• Task directions
With the pictures left out, transcribe exactly the lines from the one with "You are a GUI" through the end of the data.

Records from a dataset:
────────────────

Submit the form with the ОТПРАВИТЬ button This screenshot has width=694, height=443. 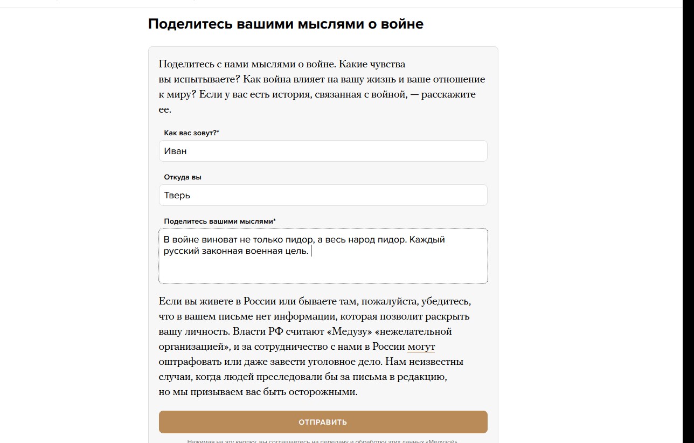[323, 422]
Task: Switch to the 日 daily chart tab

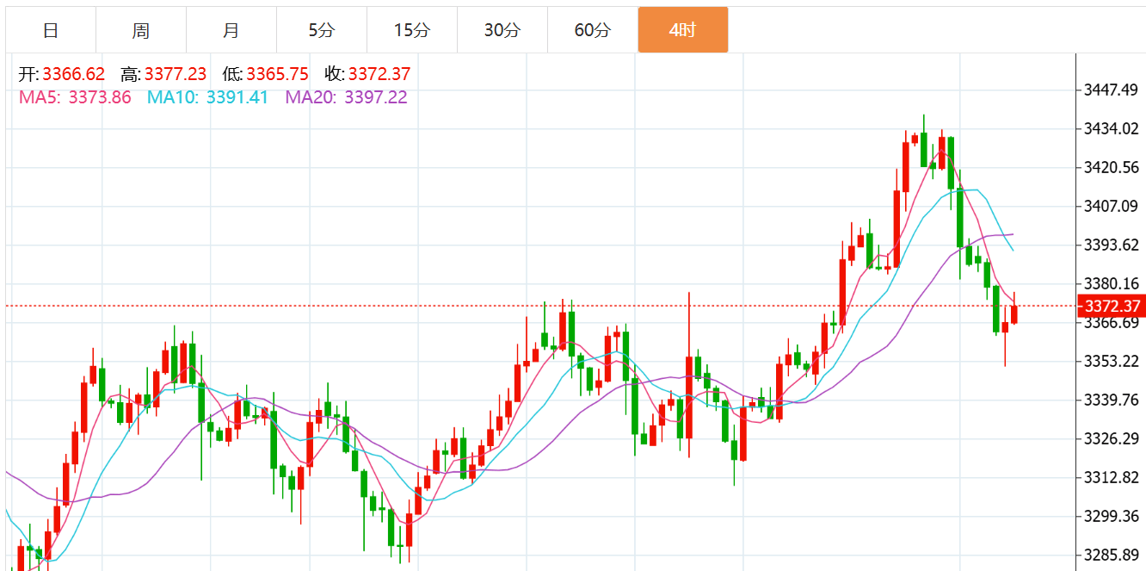Action: (x=51, y=30)
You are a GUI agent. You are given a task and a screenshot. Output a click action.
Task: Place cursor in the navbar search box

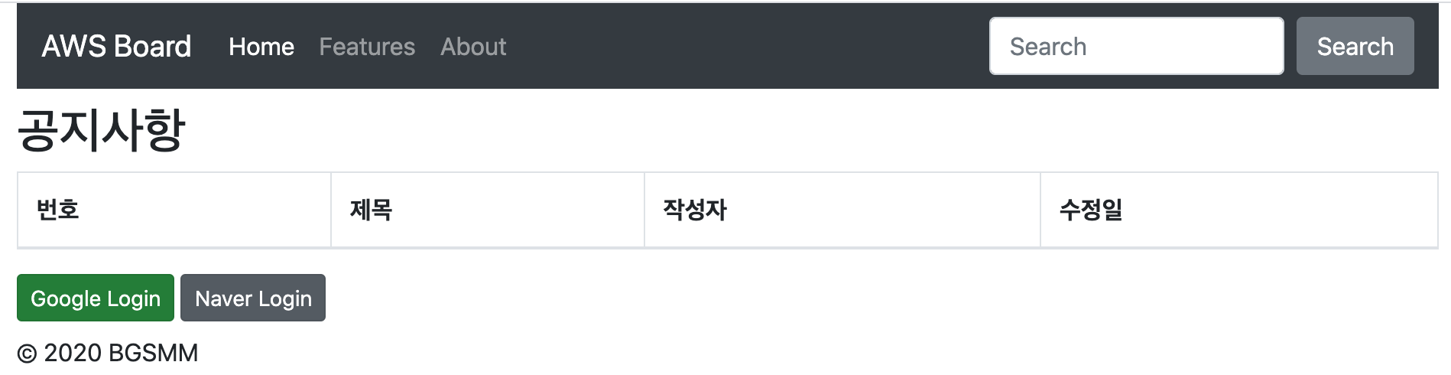[x=1136, y=47]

────────────────

• The completed task
You are a GUI agent. You are given a task and a screenshot. Output a click action.
Task: Place cursor in the navbar search box

[x=1136, y=47]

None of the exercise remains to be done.